Outra forma é pressionar “Zeus”. E, seguindo o mito, podemos, como Hélios, estar conscientes do que está acontecendo; podemos, como Hécate, indignar-nos e clamar por justiça para a terra; podemos ativar nossos “Mercúrios”, nossos jornalistas, nossos comerciantes, para que intercedam pelo bem estar do solo que nos alimenta.
[11] Jornal do Senado, dia 29/08/2003: o Senador Valdir Raupp aplaude decisão de liberação do comércio da soja transgênica. Jornal do Senado, dia 01/09/2003: o Senador Sibá Machado defende a rotulagem dos produtos transgênicos, é contra o plantio imediato mas quer estudar a questão.

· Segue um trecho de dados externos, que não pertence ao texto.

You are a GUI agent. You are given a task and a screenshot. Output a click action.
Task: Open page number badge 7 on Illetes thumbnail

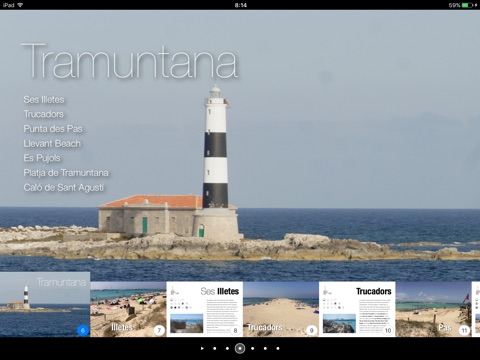(x=159, y=330)
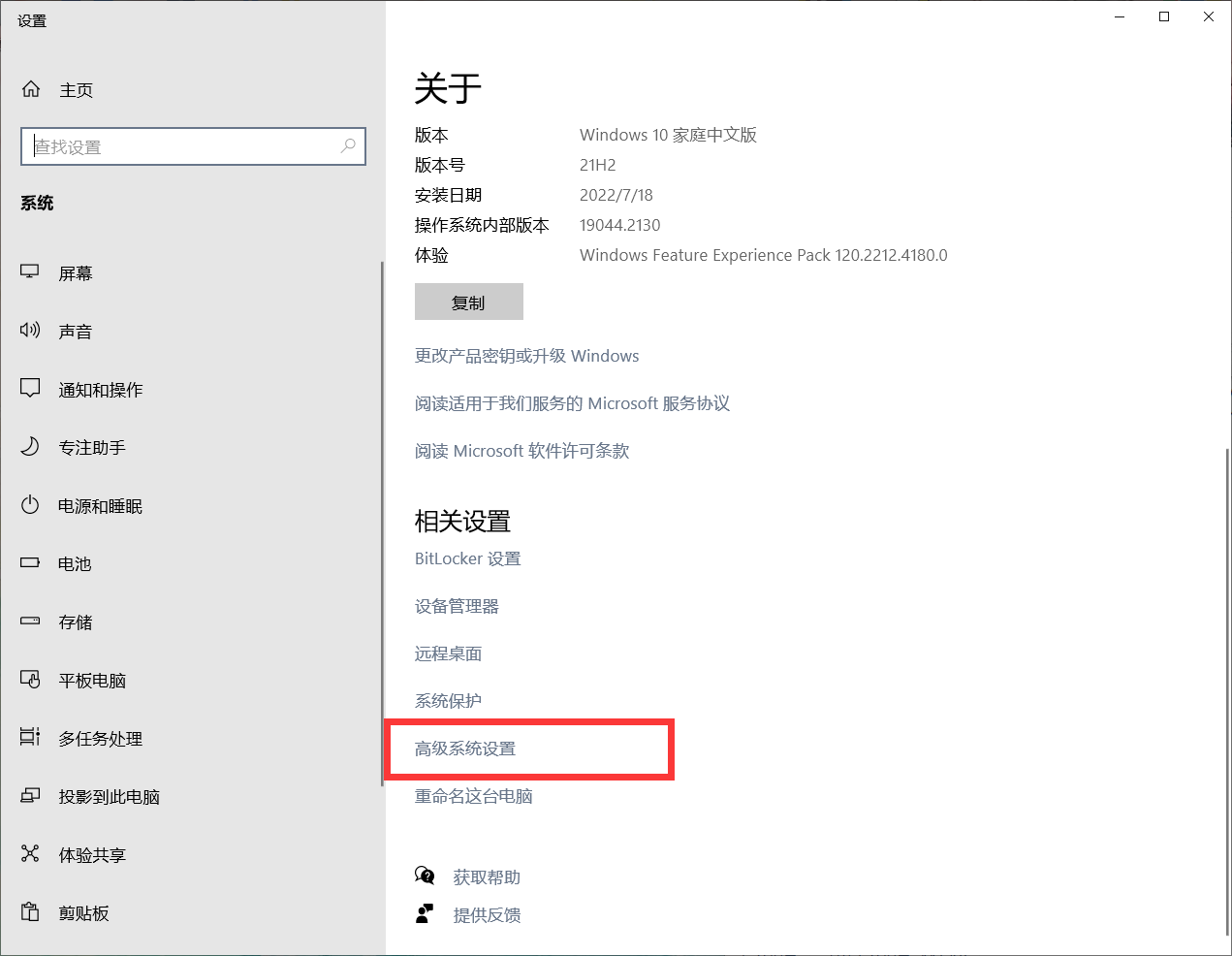Open 多任务处理 settings page

[100, 739]
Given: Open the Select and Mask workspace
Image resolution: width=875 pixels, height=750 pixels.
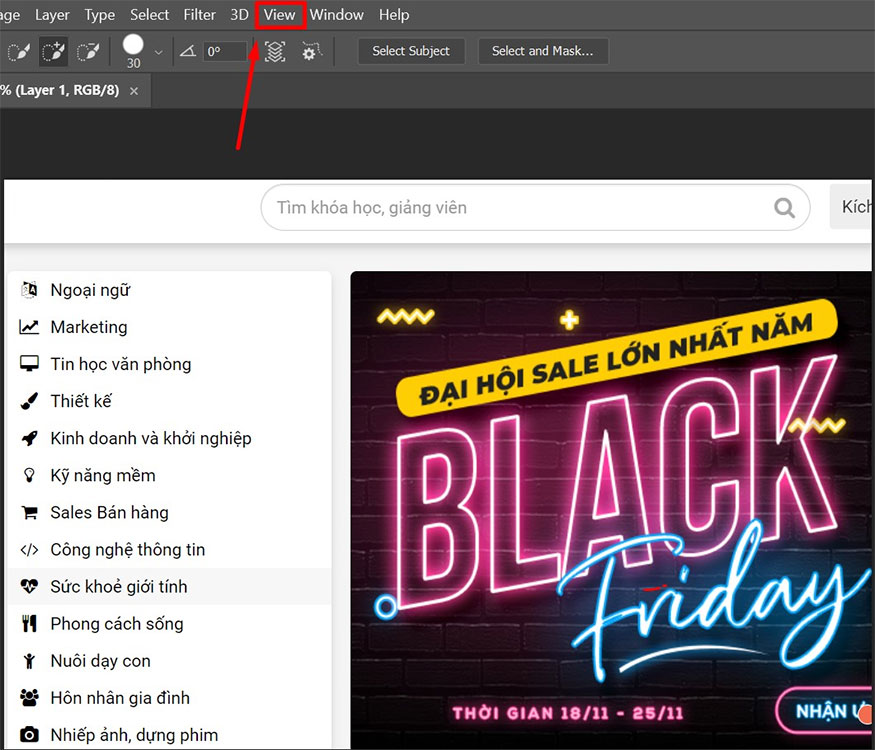Looking at the screenshot, I should click(x=543, y=51).
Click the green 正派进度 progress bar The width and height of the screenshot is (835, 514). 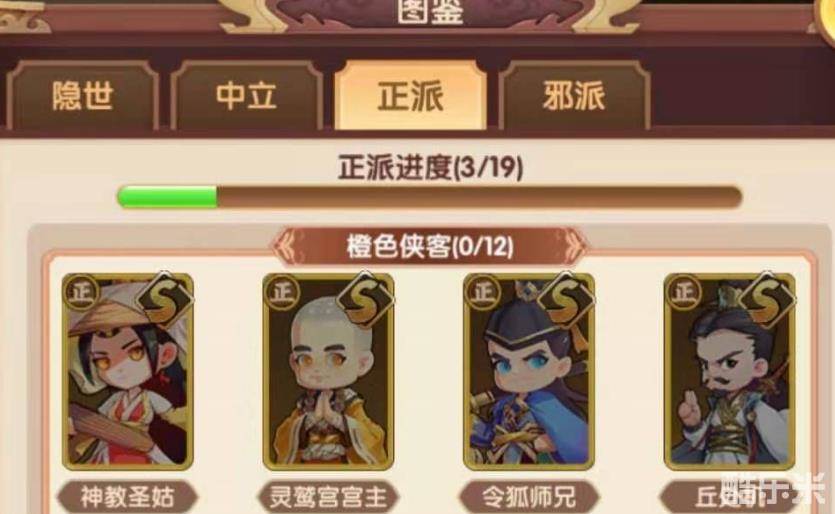tap(429, 197)
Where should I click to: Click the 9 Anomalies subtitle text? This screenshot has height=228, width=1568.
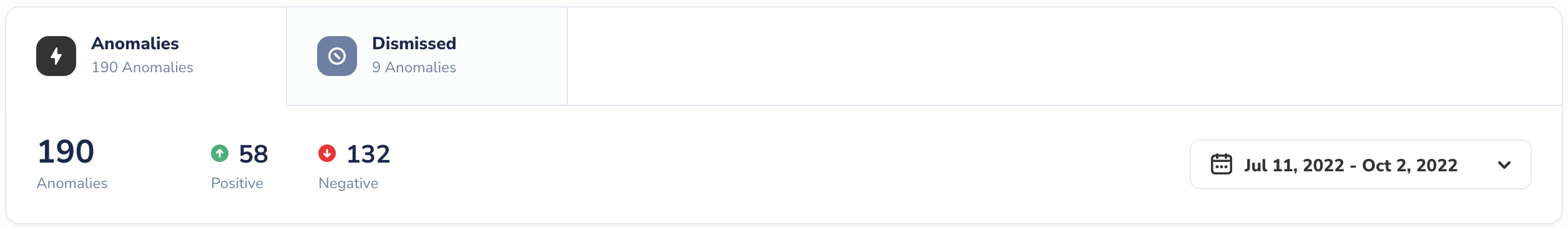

[12] Confira estudo no site do PT.
[13] Confira no site do Crea-RJ.
Nota do Editor — O artigo original saiu em Constelar em 2004. Para atualizá-lo, foi preciso apenas colocar alguns verbos no passado e acrescentar duas informações que a autora não tinha naquele momento: o da aprovação da Lei da Biossegurança, no ano seguinte, e o da absorção da Monsanto pela Bayer, 12 anos depois. Tudo o mais continua valendo como se escrito ontem. Infelizmente.